Machines Serve Human: A Novel Variable Human-machine Collaborative Compression Framework
Zifu Zhang, Shengxi Li, Xiancheng Sun, Mai Xu, Zhengyuan Liu, Jingyuan Xia
TL;DR
The paper addresses the challenge of universal compression for both human and machine vision by starting from machine-vision features rather than human-centric representations. It introduces Diff-FCHM, a diffusion-prior based framework with a variable-rate feature compression network (VFCN) that uses implicit variable normalization, and a diffusion-guided human-vision module (HVCN) built on a fusion control network (FCN) and auxiliary compression network (ACN) to restore perceptual details. Key contributions include an input-level normalization strategy enabling variable-rate machine-vision compression without retraining, autoregressive aggregation of machine semantics with diffusion priors, and end-to-end rate-distortion optimization that yields substantial bitrate savings while preserving machine-task accuracy and human perceptual quality. Experiments on COCO and Kodak demonstrate large BD-rate savings and superior performance across both machine-vision and human-vision tasks, underscoring the method’s practical impact for dual-purpose data transmission and storage.
Abstract
Human-machine collaborative compression has been receiving increasing research efforts for reducing image/video data, serving as the basis for both human perception and machine intelligence.

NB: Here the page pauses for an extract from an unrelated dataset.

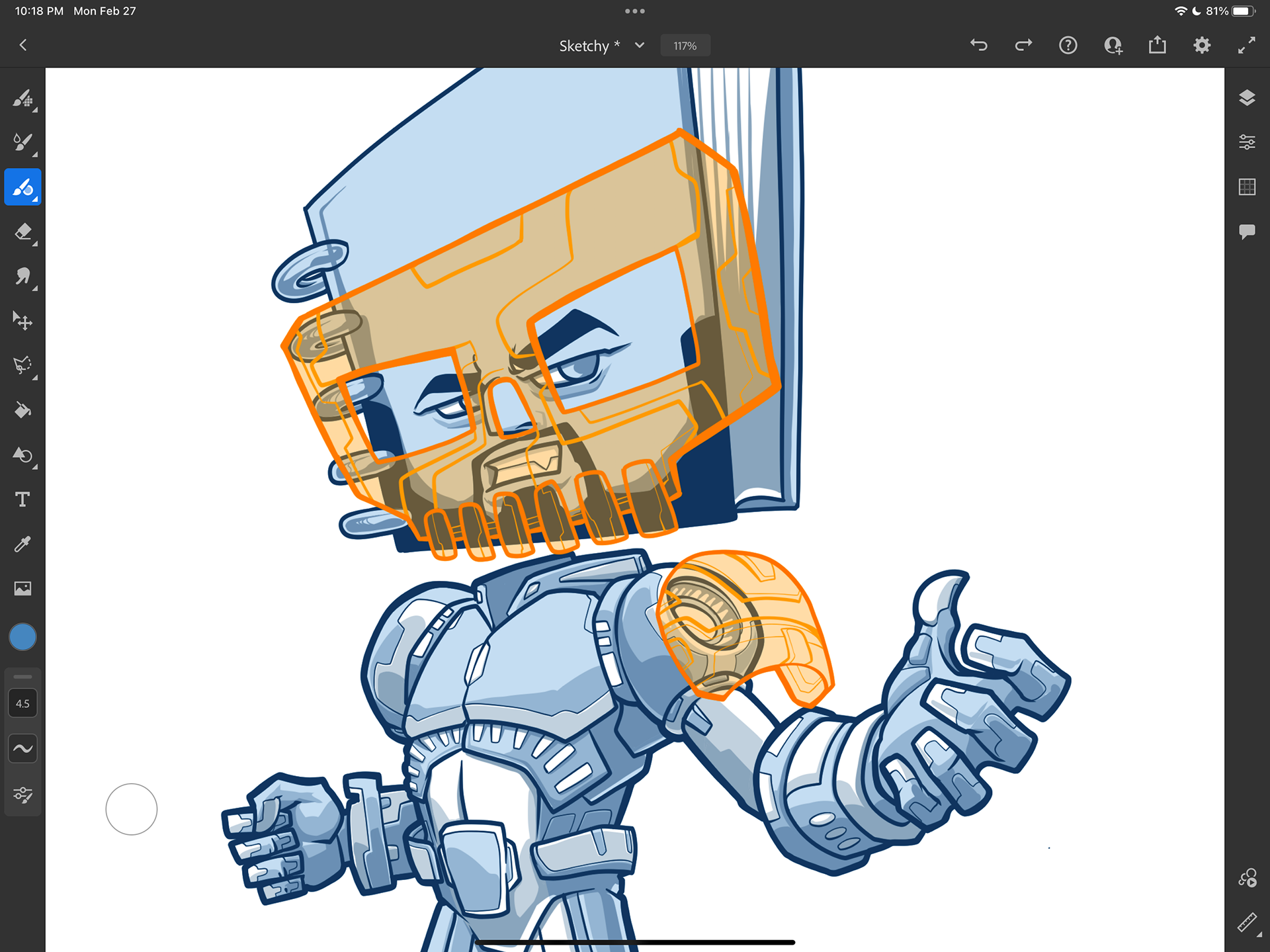Open the blue color swatch picker
This screenshot has width=1270, height=952.
tap(22, 636)
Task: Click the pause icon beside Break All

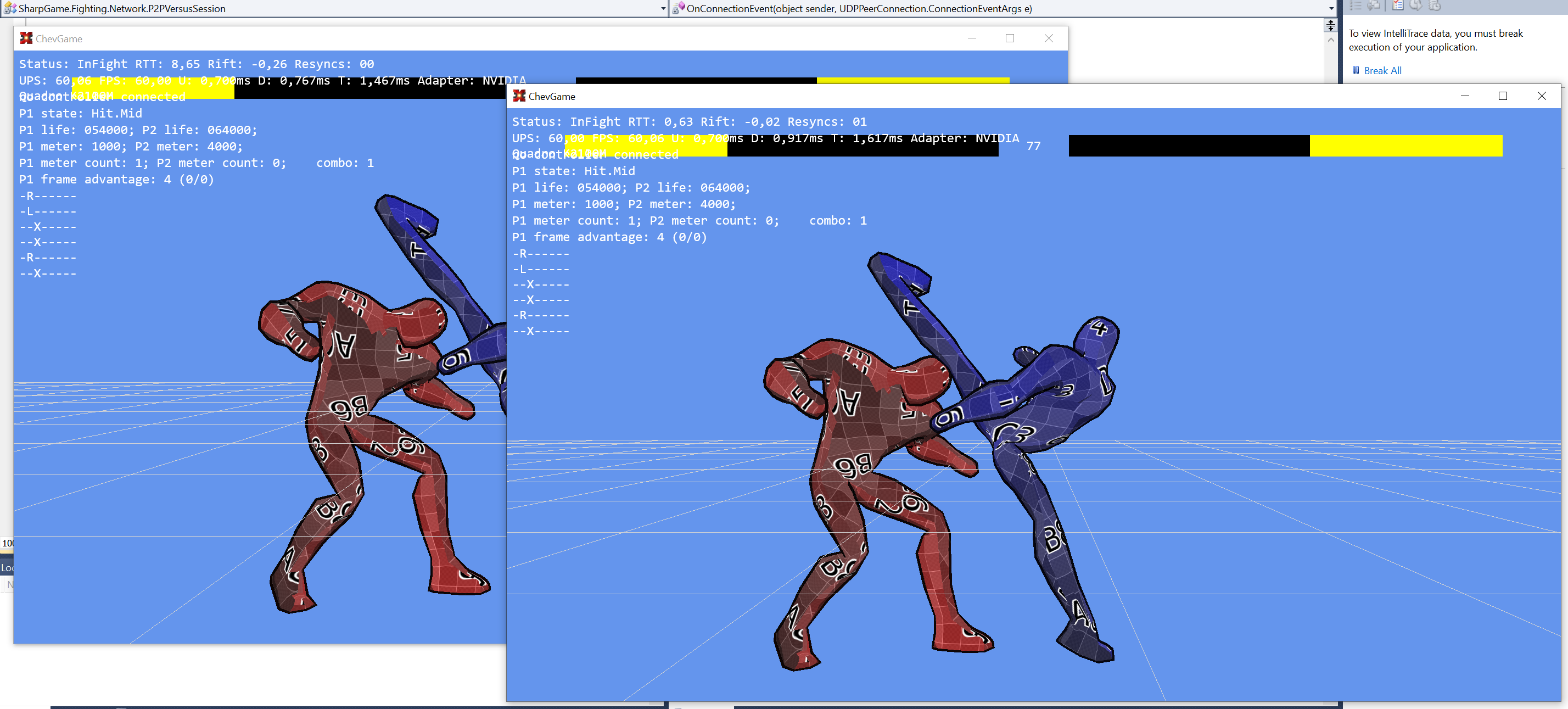Action: click(1356, 70)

Existing collaborative methods are dominantly built upon the de facto human-vision compression pipeline, witnessing deficiency on complexity and bit-rates when aggregating the machine-vision compression. Indeed, machine vision solely focuses on the core regions within the image/video, requiring much less information compared with the compressed information for human vision. In this paper, we thus set out the first successful attempt by a novel collaborative compression method based on the machine-vision-oriented compression, instead of human-vision pipeline. In other words, machine vision serves as the basis for human vision within collaborative compression. A plug-and-play variable bit-rate strategy is also developed for machine vision tasks. Then, we propose to progressively aggregate the semantics from the machine-vision compression, whilst seamlessly tailing the diffusion prior to restore high-fidelity details for human vision, thus named as diffusion-prior based feature compression for human and machine visions (Diff-FCHM). Experimental results verify the consistently superior performances of our Diff-FCHM, on both machine-vision and human-vision compression with remarkable margins. Our code will be released upon acceptance.